What is needed:
Starting at the line that contains "The height and" and ending at the final line of the entries below, write out each line exactly as it appears, but omit the pictures.
+++ Data supplied +++
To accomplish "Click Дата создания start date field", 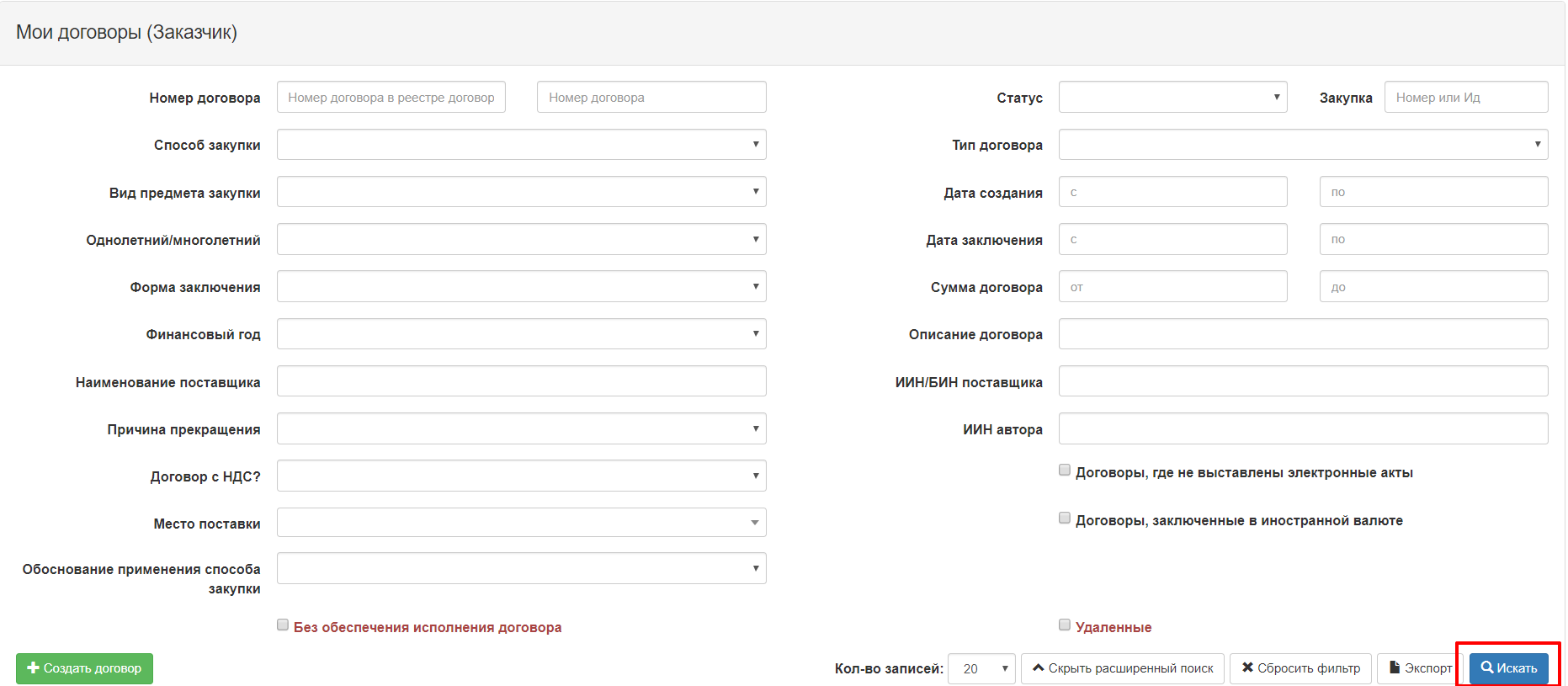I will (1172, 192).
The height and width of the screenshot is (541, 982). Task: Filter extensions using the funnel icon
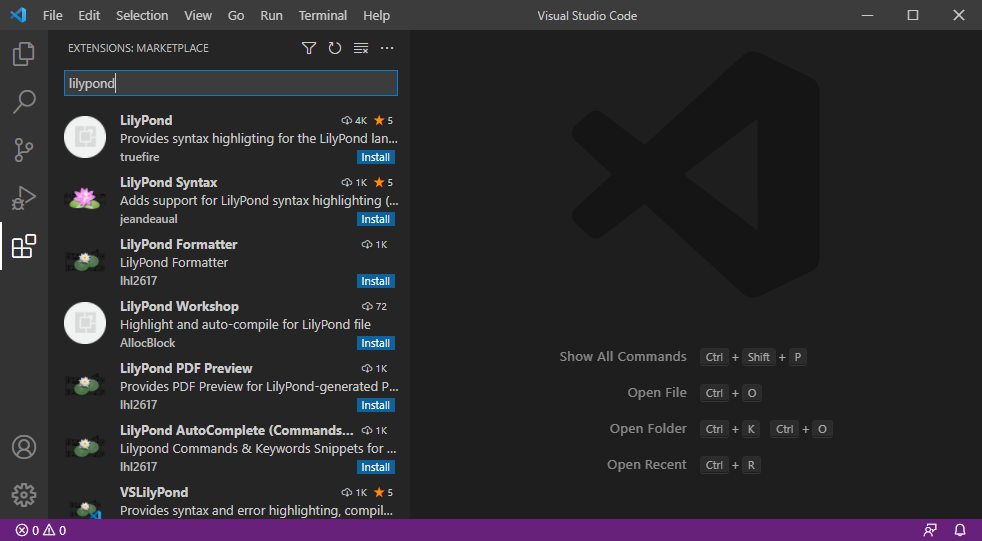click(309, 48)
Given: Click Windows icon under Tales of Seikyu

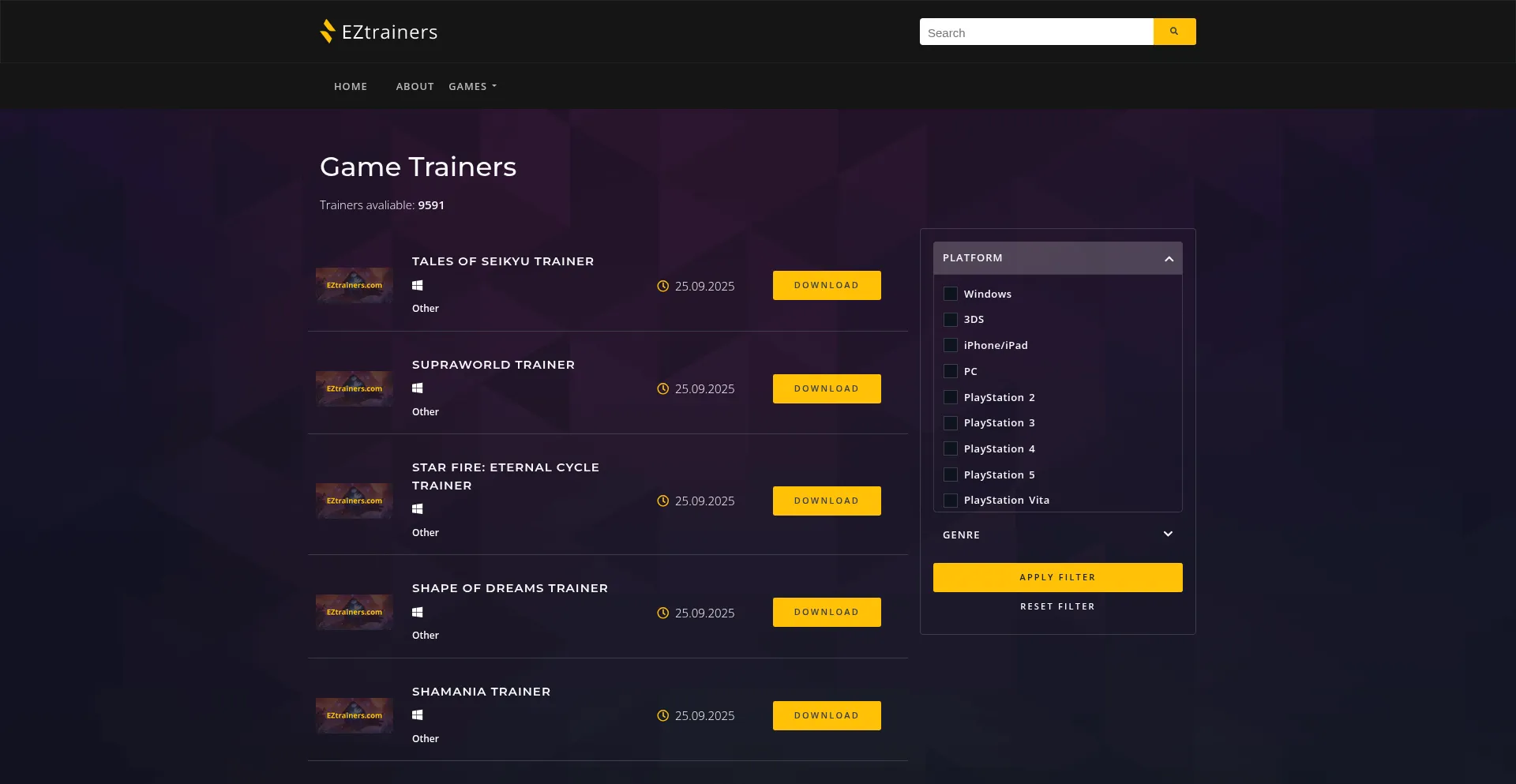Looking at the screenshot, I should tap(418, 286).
+++
Written response:
The height and width of the screenshot is (541, 982). Task: Filter extensions using the funnel icon
click(309, 48)
Given: Click Windows icon under Tales of Seikyu

Looking at the screenshot, I should tap(418, 286).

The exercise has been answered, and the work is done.